When I wrote ‘as we discussed before’ I tried to link back to our previous discussion of maximum entropy, but I guess I messed up the code.

Posted by: Tom Leinster on March 16, 2009 5:35 AM | Permalink | Reply to this

### Re: Entropy, Diversity and Cardinality (Part 2)

Speaking of the central limit theorem, I’ve been working with stable distributions lately that come with a generalized central limit theorem. My spidey senses tell me there is a lot of deep stuff going on so I thought I would throw it into the ring to see if it resonates with anything you are thinking about. Does it?

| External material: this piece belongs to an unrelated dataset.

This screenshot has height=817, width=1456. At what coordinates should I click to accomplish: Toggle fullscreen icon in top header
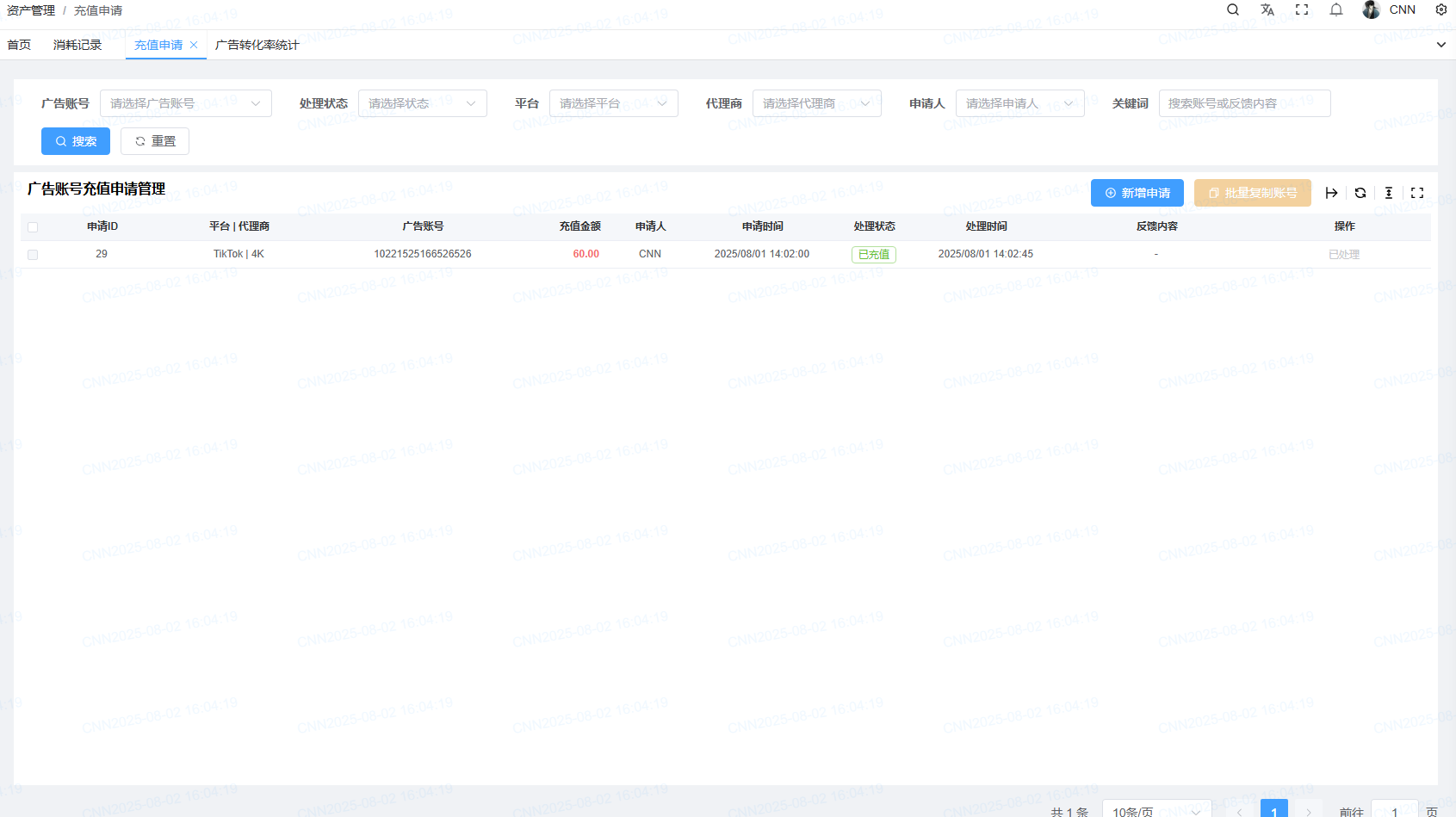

How might stable distributions come into the big picture?

Posted by: Eric on March 16, 2009 6:16 AM | Permalink | Reply to this

### Re: Entropy, Diversity and Cardinality (Part 2)

In answer to Tom’s question about the operator $\Phi$ being a contraction on the space of all distributions (that is $H(f) \leq k H(\Phi(f))$ for some absolute $k$ less than 1:

1. It’s true for $k = 1$.

2. I’m not aware of any such results with $k$ less than 1 (and I suspect that you could cook up examples based on the gamma distribution to show that it isn’t possible).

3. $\Phi$ is a contraction on a smaller space – for example Artstein, Ball, Barthe and Naor (or myself and Barron) show that it is a contraction on the set of probability distributions with bounded Poincare constant (so finite moments of all order). It would be nice to extend the space, to only require finite 4th moment (say), but I don’t know how to do it.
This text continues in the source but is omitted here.